One proposition of Wheels Up has been the market for jet sharing. It would certainly make sense if Wheels Up added shuttle flights on routes with large numbers of customers traveling.
I’m not thinking of private jets. I’m thinking about the types of VIP airliners sports teams, and political campaigns use – 737s and 757s configured in all business class layouts.
Instead of paying $30,000 or $40,000 for a private jet to fly your party of three or four, on a light or midsize jet would you agree to fly on one of these VIP airliners for a couple of thousand bucks? Having done it, I can say it was a unique experience. It was a lot of fun.
Certainly, Wheels Up could include transfers on both ends. Lay on some fancy catering, and have gift bags on every seat. Perhaps the kids would get a kick out flying on the same airplanes that NBA and NHL teams use. Make it an experience!
Then there is the example Hegde gave about the future. What if Wheels Up called you up and offered you a discount to move your flight from the Sunday after Thanksgiving to Wednesday. We have all gotten pretty good at working remotely.
And then I think about their partnerships – Porsche, Abercrombie & Kent, Landry’s. Would you move your flight a couple of days in exchange for a free month’s rental of a 911?
Maybe you would be a bit more flexible if you got a certificate for $15,000 off a luxury safari from Abercrombie & Kent? You may think it was worth shifting your travel plans a bit.
Or how about a $7,500 gift certificate at Palm Restaurant steakhouses, part of the Landry’s empire.
Wheels Up is already taking a hit on the expense side via upgrades and increased compensation for pilots.

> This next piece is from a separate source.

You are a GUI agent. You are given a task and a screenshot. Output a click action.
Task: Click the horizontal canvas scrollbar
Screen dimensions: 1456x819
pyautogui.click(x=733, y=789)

It’s paying more to third-party operators as well.
As we go into the holidays, I’m not sure what Wheels Up will do. However, it’s a chance to gain long-term loyalty.
Frankly, my best advice is to stay home. I expect for all providers it is going to be a mess, particularly for recovery aircraft.
Still, it will be interesting to see how Wheels Up handles holiday demand. I suppose it’s still not too late to impose restrictions on bookings and blackout dates. By the same token, it may also provide an opportunity for them to deliver.
This is a place they shouldn’t go short. Every extra dollar spent to make customers happy by compensating for changing their schedules will be a dollar well spent.
Referrals from current customers are traditionally the most significant source of new customers. Sentient says every new customer yields 2.5 referrals.
During CJI Dichter told the audience, “Our investors are long-term investors…They want a much bigger business, and they are willing to let us grow…If we have the opportunity to become 10 or 20 times bigger, that’s the investor we want.”
If Wheels Up figures out a way to keep its current customers happy in what is truly a challenging environment for a high-touch industry catering to UHNWs, it will have plenty of growth opportunities. The fact is new customers are spending more, faster. This is a chance to keep that momentum.
What Wall Street currently thinks about Wheels Up doesn’t really matter. How its customers view the company after the holidays will be more critical.